So...while the picture above shows the bad and the ugly, I will tell you--it was good! While perhaps a bit browner than it should be, the texture was quite excellent. The other side was even less attractive, due to the fact that I only managed to fold it about 3/4 of the way, instead of completely and evenly in half. What's in it? Well:
I started with this recipe, mostly because it covered a lot of what I had purchased at the farmers market. I didn't make any adjustments to the recipe except for adding salt and pepper to the egg mixture and adding a bunch of fresh herbs (tarragon, parsley and chives). Oh, and I used mozzarella instead of swiss (mostly due to the fact that I couldn't find pre-grated swiss and I can only aim so high when not terribly motivated to cook in the first place).
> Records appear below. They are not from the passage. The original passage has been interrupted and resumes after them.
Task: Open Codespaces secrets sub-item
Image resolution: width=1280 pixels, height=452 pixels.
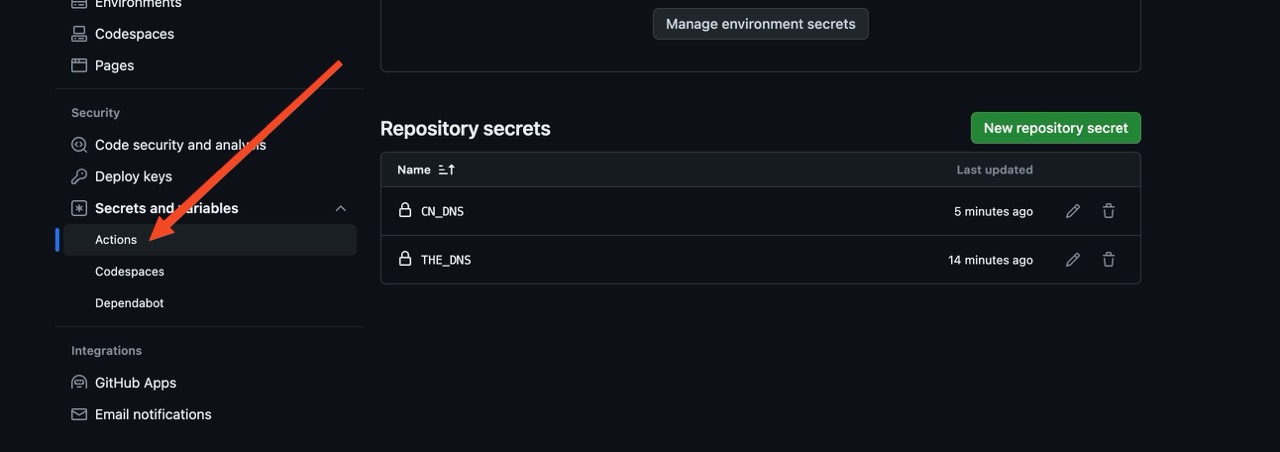Action: tap(129, 272)
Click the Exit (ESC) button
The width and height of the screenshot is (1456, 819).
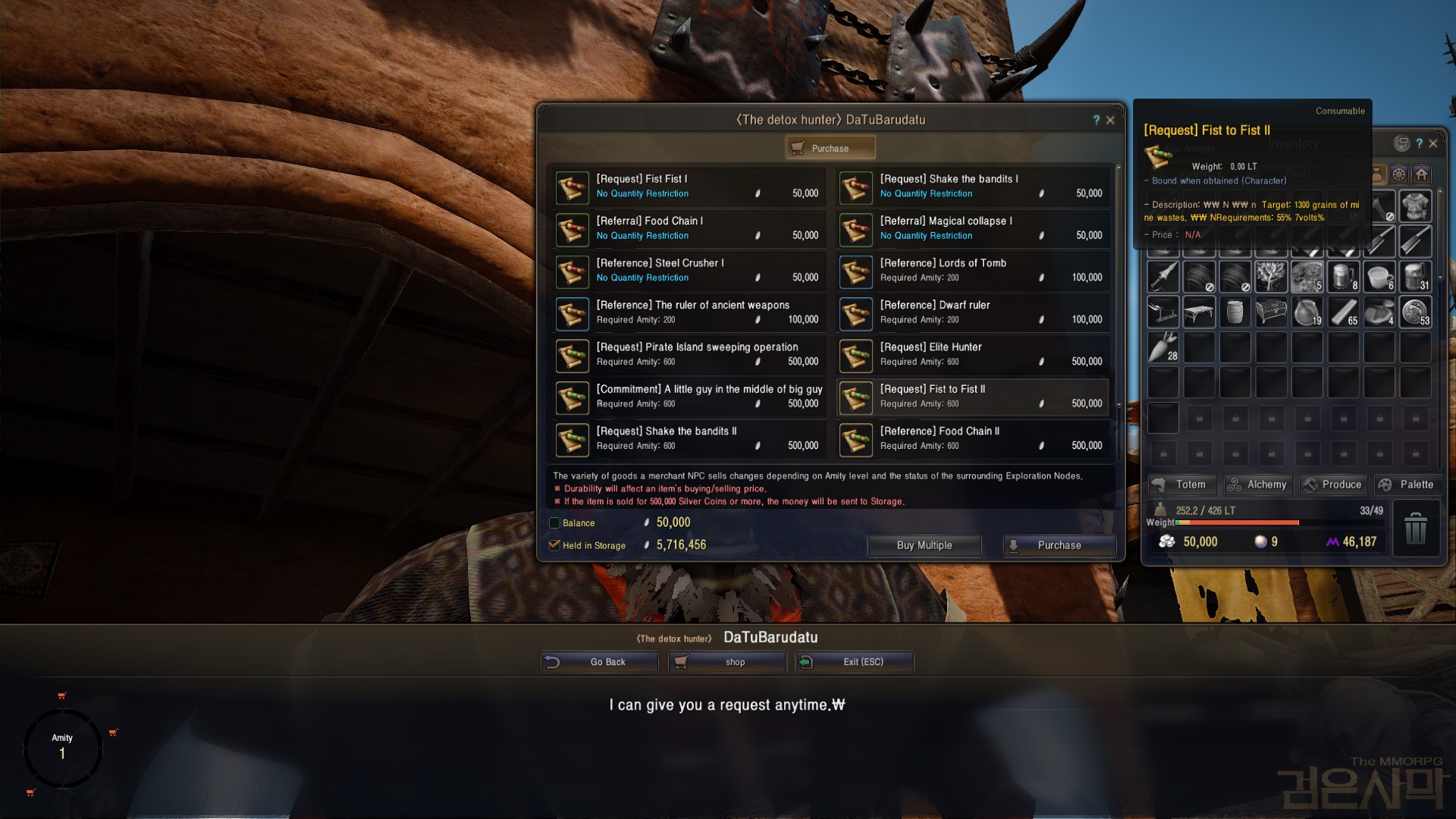click(854, 662)
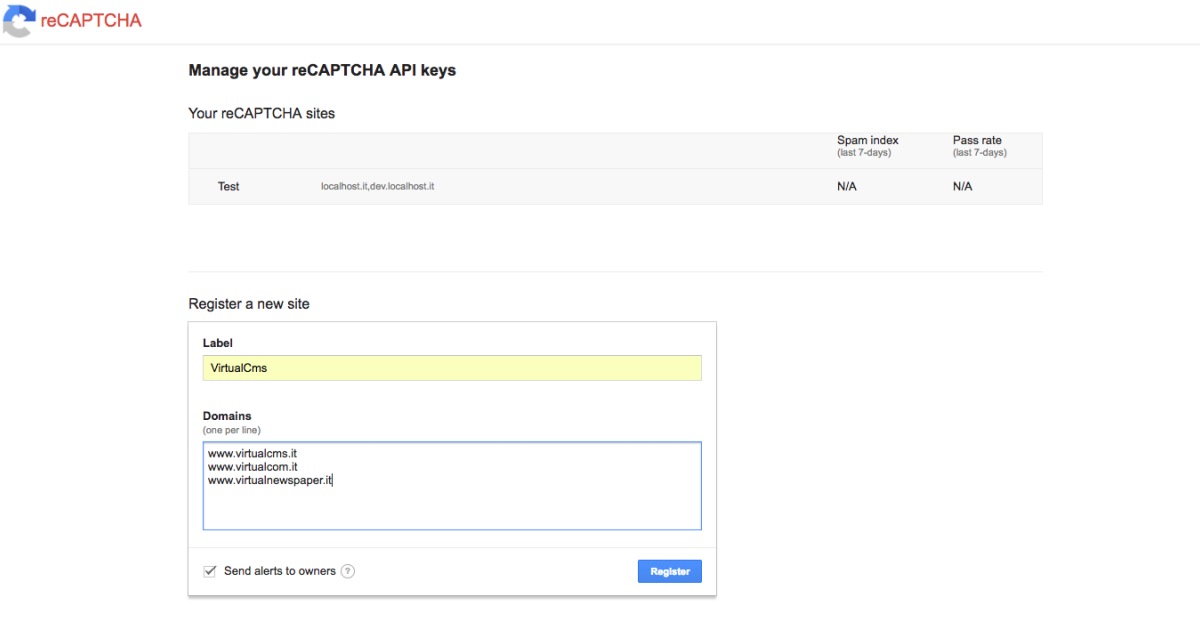The image size is (1200, 630).
Task: Click the Send alerts to owners label text
Action: click(280, 571)
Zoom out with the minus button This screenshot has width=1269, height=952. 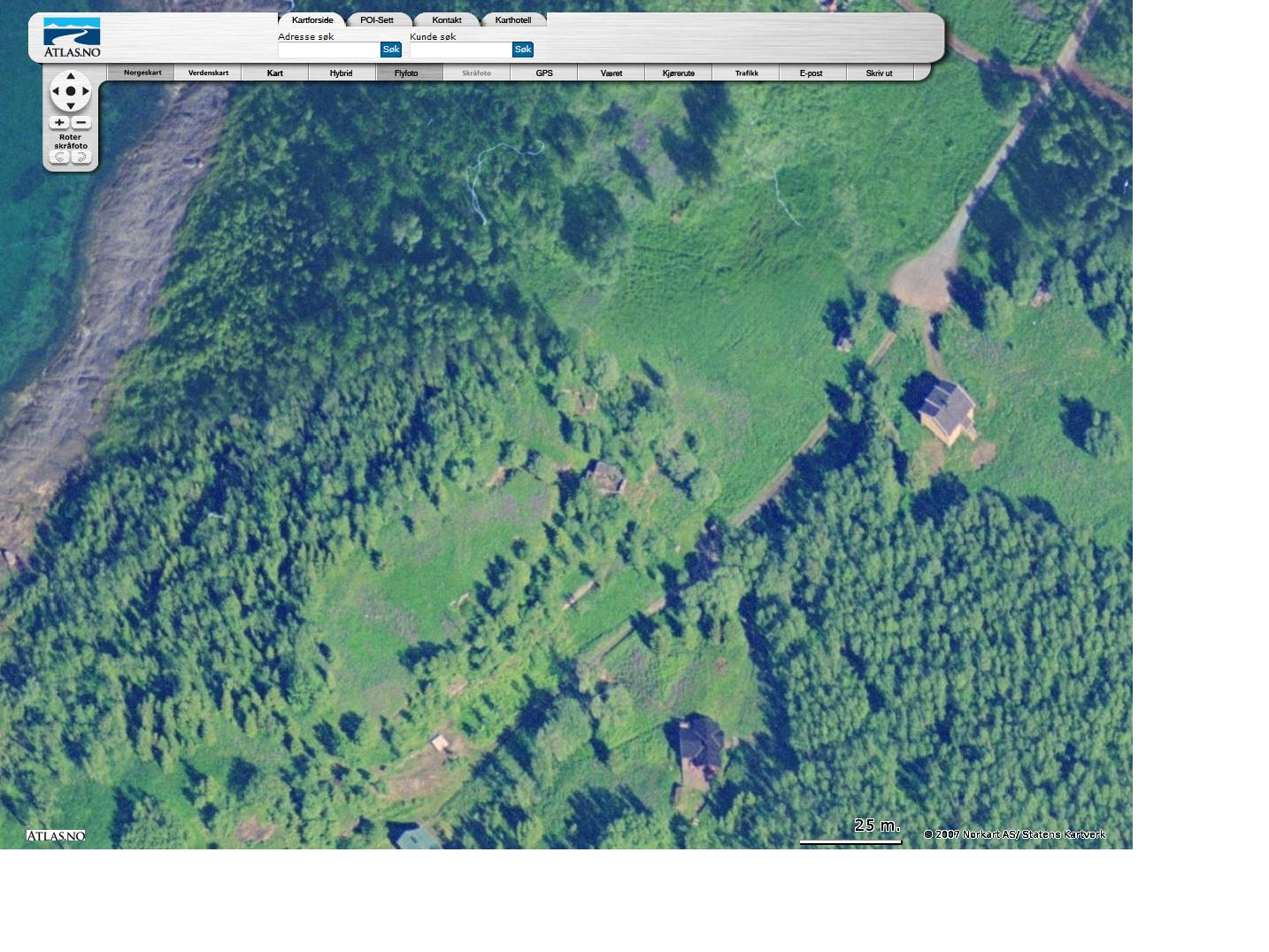coord(81,123)
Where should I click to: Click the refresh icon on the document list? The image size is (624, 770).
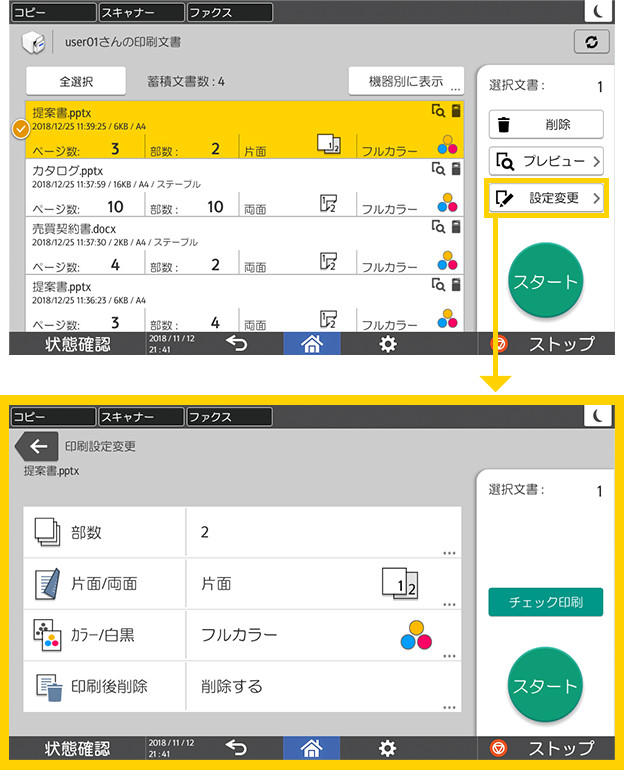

So: crabmeat, mozzarella, chives, tarragon and parsley. Great combination! But here's where I call upon those more knowledgeable and experienced in omelette making. The recipe calls for whisked egg yolks folded into fluffy egg whites. While I am not opposed to egg separation, is this necessary? I don't remember my father ever separating the whites from the yolks, and I'm not so sure I was thrilled with the final product in that it was difficult to keep the whites and the yolks together when they were supposed to be. I look forward to any thoughts you might have.
Oh, and it is nice to be back!
That, my friends, is an omelet/omelette. My FIRST omelette. Now those of you who think I am some sort of gourmet cook will know the truth. I have never made an omelette. We will address the fact that it looks like a burnt sock in the prose below.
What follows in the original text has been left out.